[WHAT YOU NEED TO DO] Whenever a line contains the string "Entretenimiento", copy it out of the entries.
++++++
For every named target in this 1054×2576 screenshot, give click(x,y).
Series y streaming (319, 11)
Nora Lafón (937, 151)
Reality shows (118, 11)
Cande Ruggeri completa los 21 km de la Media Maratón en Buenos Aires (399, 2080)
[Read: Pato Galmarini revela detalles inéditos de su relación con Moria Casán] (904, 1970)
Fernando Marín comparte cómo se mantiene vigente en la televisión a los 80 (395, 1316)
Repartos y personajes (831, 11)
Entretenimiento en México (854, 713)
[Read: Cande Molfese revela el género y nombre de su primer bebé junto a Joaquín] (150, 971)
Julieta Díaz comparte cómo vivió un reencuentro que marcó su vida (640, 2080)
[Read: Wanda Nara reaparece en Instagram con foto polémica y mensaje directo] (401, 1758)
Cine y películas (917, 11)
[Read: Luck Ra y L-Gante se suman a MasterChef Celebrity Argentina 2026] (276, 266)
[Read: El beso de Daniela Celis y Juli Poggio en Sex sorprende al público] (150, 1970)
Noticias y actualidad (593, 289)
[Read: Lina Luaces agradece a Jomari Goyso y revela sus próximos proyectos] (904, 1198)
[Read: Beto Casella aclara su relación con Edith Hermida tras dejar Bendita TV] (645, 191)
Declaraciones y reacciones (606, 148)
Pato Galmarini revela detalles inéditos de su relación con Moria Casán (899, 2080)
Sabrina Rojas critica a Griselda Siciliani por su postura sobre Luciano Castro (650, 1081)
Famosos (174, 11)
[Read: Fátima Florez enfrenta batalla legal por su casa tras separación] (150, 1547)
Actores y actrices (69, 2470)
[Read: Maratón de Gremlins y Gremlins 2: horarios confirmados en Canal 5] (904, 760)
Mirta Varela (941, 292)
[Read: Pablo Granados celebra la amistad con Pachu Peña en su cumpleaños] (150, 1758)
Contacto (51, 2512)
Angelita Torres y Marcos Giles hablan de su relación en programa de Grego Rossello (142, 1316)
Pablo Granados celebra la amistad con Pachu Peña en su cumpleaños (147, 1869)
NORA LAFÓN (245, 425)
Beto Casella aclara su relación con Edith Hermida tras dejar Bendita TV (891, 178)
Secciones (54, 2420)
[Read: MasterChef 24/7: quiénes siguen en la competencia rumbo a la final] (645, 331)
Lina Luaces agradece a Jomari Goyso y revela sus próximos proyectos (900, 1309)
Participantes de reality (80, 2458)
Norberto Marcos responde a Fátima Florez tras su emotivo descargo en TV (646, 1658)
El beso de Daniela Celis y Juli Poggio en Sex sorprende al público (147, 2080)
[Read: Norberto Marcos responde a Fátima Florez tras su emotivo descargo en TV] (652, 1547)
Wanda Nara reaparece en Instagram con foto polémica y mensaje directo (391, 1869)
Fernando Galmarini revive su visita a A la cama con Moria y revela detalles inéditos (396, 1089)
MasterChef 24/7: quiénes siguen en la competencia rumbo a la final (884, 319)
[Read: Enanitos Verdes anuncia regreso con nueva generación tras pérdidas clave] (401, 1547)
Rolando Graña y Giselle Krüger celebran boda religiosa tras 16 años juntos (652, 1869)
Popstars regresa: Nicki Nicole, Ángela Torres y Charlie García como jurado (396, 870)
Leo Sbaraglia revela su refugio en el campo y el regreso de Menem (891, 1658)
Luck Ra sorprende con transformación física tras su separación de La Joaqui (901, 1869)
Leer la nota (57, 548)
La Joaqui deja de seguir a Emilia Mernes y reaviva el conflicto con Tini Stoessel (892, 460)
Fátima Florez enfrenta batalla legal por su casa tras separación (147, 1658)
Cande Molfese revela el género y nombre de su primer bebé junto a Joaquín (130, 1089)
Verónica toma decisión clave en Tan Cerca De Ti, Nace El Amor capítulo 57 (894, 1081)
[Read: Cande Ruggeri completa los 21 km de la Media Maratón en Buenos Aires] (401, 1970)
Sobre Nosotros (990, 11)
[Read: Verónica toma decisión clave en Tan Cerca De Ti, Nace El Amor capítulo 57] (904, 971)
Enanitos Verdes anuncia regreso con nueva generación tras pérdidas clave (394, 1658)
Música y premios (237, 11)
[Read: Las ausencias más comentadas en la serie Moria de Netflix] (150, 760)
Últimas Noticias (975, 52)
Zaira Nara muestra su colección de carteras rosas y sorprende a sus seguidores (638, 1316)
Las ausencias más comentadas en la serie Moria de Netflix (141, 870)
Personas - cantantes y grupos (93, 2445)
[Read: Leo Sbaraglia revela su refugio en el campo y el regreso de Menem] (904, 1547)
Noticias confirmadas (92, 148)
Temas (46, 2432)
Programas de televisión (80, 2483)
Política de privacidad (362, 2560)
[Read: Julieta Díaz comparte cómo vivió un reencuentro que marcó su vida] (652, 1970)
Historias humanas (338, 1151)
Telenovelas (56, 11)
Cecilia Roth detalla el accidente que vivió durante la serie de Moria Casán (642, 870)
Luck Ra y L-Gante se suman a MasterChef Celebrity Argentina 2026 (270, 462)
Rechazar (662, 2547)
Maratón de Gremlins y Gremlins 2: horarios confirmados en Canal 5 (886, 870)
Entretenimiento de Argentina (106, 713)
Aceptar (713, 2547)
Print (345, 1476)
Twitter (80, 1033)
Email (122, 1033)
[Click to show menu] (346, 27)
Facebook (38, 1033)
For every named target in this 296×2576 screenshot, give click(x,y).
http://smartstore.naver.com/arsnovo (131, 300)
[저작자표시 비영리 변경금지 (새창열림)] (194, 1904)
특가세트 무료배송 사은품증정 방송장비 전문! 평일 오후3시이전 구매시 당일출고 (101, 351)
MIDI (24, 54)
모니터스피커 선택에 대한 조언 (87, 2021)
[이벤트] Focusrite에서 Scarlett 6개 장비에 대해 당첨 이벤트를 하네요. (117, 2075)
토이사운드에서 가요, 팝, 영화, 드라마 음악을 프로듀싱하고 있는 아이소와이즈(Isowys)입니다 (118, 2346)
++++++
[FINAL ANSWER]
Entretenimiento en México (854, 713)
Entretenimiento de Argentina (106, 713)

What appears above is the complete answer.